En tant qu'ancienne garde des Sceaux, femme politique et femme noire, vous avez aussi subi du harcèlement, parfois des insultes. Face à cela, quelle attitude adoptez-vous ?
Je ne veux pas de relation bilatérale avec les injurieux et les insulteurs, qui sont parfois des femmes. D’ailleurs, dans mon cas, j’ai eu beaucoup d’insultes racistes. Il y a eu aussi des insultes sexistes. Ces personnes-là ne sont pas à la hauteur de mon dialogue à moi. En revanche, il s'agit de faire barrage, de faire rempart, de ne pas laisser passer, donc saisir la justice éventuellement, mais aussi symboliquement leur montrer que je suis là, dans l'espace public.
Mais c'est vrai que c'est d'une grande violence et qu'on ne peut pas se contenter de tenir bon, soi, de tenir tête, soi. On doit se dire qu’il y a des personnes qui ont un autre tempérament, un autre caractère, des vulnérabilités, et nous devons donc faire rempart pour protéger ces personnes vulnérables. Non pas de façon maternaliste ou paternaliste, mais parce que ce n'est pas juste, et que les combats politiques et éthiques, c'est pour la justice, pour le droit, pour la liberté, pour l'égalité. C'est pour cela que nous nous battons.
Aujourd'hui, si vous étiez à nouveau ministre de la Justice, quelles seraient vos propositions pour faire évoluer les choses ?
Je ne vais pas faire de la politique-fiction : incontestablement, je pense que nous avons un arsenal législatif qui devrait normalement permettre de protéger les femmes, et les personnes qui sont exposées à ces violences-là.

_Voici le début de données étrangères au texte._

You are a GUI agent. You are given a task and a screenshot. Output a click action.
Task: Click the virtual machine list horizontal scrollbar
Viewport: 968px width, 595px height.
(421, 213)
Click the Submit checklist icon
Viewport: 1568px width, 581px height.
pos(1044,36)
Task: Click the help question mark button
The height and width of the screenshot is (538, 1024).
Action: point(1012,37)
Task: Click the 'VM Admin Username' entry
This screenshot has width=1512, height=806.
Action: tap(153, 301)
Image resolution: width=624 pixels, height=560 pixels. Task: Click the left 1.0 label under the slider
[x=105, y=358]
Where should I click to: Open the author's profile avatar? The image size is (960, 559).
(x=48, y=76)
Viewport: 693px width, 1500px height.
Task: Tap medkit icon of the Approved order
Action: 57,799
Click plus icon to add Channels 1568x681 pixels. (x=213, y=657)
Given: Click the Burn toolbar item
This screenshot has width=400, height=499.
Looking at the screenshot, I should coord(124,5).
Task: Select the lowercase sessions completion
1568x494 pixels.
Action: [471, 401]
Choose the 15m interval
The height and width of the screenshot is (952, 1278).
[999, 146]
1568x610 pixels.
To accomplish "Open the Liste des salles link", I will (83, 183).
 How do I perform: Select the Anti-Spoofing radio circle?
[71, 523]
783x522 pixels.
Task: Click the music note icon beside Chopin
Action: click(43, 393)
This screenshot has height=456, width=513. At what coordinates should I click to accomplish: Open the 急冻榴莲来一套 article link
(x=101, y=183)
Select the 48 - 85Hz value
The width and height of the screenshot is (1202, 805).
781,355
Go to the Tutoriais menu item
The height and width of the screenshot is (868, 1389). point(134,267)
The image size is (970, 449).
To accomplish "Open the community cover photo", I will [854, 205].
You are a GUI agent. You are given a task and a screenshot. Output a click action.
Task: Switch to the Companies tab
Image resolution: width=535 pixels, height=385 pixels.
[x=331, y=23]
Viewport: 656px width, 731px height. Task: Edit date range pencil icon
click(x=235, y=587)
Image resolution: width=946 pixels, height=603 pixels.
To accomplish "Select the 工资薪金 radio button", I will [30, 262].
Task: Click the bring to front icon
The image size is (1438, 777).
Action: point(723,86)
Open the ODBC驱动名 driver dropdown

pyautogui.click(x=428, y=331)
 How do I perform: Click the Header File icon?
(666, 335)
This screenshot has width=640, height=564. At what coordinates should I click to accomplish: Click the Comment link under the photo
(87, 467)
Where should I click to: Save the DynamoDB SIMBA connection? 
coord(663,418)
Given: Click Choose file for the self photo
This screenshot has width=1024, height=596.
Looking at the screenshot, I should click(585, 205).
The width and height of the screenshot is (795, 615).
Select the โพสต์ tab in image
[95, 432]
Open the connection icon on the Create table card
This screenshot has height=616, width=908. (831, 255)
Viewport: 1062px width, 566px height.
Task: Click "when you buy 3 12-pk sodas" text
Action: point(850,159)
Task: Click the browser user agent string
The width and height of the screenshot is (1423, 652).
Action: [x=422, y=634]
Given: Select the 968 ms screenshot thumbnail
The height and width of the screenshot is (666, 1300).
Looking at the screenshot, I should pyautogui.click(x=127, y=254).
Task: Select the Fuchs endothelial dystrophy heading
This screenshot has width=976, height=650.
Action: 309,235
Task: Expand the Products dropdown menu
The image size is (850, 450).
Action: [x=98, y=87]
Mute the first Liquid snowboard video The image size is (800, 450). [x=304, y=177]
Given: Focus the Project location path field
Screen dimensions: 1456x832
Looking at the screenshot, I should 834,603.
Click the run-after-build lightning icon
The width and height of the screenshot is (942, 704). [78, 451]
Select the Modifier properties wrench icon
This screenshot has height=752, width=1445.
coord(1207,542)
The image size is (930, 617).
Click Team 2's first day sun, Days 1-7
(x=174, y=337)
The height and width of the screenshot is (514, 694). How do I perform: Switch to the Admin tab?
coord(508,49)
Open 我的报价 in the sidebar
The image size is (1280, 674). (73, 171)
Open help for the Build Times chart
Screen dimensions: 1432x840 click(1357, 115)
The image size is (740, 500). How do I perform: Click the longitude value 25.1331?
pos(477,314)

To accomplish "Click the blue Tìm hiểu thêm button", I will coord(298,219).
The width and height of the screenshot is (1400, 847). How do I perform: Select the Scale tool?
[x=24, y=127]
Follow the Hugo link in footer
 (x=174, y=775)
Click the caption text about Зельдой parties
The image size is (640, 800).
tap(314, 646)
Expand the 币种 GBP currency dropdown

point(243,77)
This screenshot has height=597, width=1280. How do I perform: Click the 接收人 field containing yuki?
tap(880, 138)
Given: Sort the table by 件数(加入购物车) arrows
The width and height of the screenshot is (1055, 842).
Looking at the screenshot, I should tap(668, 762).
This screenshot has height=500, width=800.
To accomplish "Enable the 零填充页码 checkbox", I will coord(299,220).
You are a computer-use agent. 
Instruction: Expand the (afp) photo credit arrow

Mais au-delà des lois, il y a les politiques publiques. Est-ce que nous mettons les moyens pour que les lois soient vraiment applicables et qu'elles protègent les personnes qu'elles doivent protéger ? Je crois que, évidemment, il y a peut-être encore quelques “trous” législatifs à combler. Mais il y a surtout des politiques publiques.
C'est-à-dire ?
On doit arriver à prononcer que l'on veut éradiquer les féminicides. Est-ce qu'on dit qu'on va le faire dans 5 ans, dans 10 ans ? Nous ne voulons pas vivre dans une société où les femmes sont exposées, du fait de leur genre, dans le lieu souvent où elles sont censées être le plus en sécurité, au domicile familial, à perdre leur vie.
Mais il faut créer les conditions pour que, avant cela, les femmes aient par exemple, la liberté de partir au moment où elles sont en alerte. Les associations qui les accompagnent, qui les reçoivent et qui les aident à s'héberger réclament depuis 3,4,5 ans, un milliard d'euros pour assumer correctement les missions qu'elle se donnent.
On doit avoir cette ambition-là. Je crois qu'elle est concevable et accessible. On a donné plus d’un milliard d'euros à des causes économiques et financières, notamment des exonérations fiscales. On a donné plus qu’un milliard d'euros à des causes qui ne sont pas aussi essentielles pour nous toutes et tous.